"""
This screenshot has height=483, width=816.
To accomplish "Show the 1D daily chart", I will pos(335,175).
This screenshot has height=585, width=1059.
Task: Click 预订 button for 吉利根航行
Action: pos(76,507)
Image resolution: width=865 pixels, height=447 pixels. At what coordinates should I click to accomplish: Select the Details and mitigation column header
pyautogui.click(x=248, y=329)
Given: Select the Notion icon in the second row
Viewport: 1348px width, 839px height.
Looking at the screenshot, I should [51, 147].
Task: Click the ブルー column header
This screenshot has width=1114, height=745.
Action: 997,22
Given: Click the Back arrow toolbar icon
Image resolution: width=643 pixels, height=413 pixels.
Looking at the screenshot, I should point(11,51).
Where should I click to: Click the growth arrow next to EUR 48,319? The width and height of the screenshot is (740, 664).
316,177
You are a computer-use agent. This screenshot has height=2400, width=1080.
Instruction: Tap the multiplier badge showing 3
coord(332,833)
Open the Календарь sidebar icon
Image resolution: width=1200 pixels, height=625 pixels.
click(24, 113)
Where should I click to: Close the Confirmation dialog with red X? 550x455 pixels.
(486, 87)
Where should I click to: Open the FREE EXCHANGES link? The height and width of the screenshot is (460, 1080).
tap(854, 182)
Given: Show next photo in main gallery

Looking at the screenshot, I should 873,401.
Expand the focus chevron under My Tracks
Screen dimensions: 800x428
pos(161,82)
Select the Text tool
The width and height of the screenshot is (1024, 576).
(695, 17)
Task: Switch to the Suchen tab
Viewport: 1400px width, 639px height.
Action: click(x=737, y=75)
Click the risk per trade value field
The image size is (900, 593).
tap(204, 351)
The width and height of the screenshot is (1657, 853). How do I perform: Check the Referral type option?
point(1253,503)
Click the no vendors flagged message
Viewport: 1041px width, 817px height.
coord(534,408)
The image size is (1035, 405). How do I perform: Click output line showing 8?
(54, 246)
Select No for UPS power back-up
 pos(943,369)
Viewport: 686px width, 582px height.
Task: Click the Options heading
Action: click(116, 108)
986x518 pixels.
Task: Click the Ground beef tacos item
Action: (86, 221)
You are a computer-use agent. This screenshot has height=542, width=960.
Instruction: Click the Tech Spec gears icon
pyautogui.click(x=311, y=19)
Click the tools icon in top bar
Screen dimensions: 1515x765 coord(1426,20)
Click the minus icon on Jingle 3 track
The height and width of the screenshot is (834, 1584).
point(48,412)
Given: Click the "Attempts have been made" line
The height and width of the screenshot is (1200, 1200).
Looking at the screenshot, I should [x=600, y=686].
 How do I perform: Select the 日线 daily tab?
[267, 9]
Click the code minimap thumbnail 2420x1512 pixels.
"""
### YOUR INSTRUCTIONS
Everything in the material should be repeated exactly as written.

### TASK OUTPUT
This screenshot has height=483, width=816.
To accomplish "Show the 1D daily chart", I will pos(335,175).
This screenshot has height=585, width=1059.
Task: Click 预订 button for 吉利根航行
Action: pos(76,507)
Image resolution: width=865 pixels, height=447 pixels. At what coordinates should I click to accomplish: Select the Details and mitigation column header
pyautogui.click(x=248, y=329)
Given: Select the Notion icon in the second row
Viewport: 1348px width, 839px height.
Looking at the screenshot, I should [51, 147].
Task: Click the ブルー column header
This screenshot has width=1114, height=745.
Action: 997,22
Given: Click the Back arrow toolbar icon
Image resolution: width=643 pixels, height=413 pixels.
Looking at the screenshot, I should point(11,51).
Where should I click to: Click the growth arrow next to EUR 48,319? The width and height of the screenshot is (740, 664).
316,177
You are a computer-use agent. This screenshot has height=2400, width=1080.
Instruction: Tap the multiplier badge showing 3
coord(332,833)
Open the Календарь sidebar icon
Image resolution: width=1200 pixels, height=625 pixels.
click(24, 113)
Where should I click to: Close the Confirmation dialog with red X? 550x455 pixels.
(486, 87)
Where should I click to: Open the FREE EXCHANGES link? The height and width of the screenshot is (460, 1080).
tap(854, 182)
Given: Show next photo in main gallery

Looking at the screenshot, I should 873,401.
Expand the focus chevron under My Tracks
Screen dimensions: 800x428
pos(161,82)
Select the Text tool
The width and height of the screenshot is (1024, 576).
(695, 17)
Task: Switch to the Suchen tab
Viewport: 1400px width, 639px height.
Action: click(x=737, y=75)
Click the risk per trade value field
The image size is (900, 593).
tap(204, 351)
The width and height of the screenshot is (1657, 853). How do I perform: Check the Referral type option?
point(1253,503)
Click the no vendors flagged message
Viewport: 1041px width, 817px height.
coord(534,408)
The image size is (1035, 405). How do I perform: Click output line showing 8?
(54, 246)
Select No for UPS power back-up
 pos(943,369)
Viewport: 686px width, 582px height.
Task: Click the Options heading
Action: click(116, 108)
986x518 pixels.
Task: Click the Ground beef tacos item
Action: (86, 221)
You are a computer-use agent. This screenshot has height=542, width=960.
Instruction: Click the Tech Spec gears icon
pyautogui.click(x=311, y=19)
Click the tools icon in top bar
Screen dimensions: 1515x765 coord(1426,20)
Click the minus icon on Jingle 3 track
The height and width of the screenshot is (834, 1584).
point(48,412)
Given: Click the "Attempts have been made" line
The height and width of the screenshot is (1200, 1200).
Looking at the screenshot, I should [x=600, y=686].
 How do I perform: Select the 日线 daily tab?
[267, 9]
Click the code minimap thumbnail 2420x1512 pixels.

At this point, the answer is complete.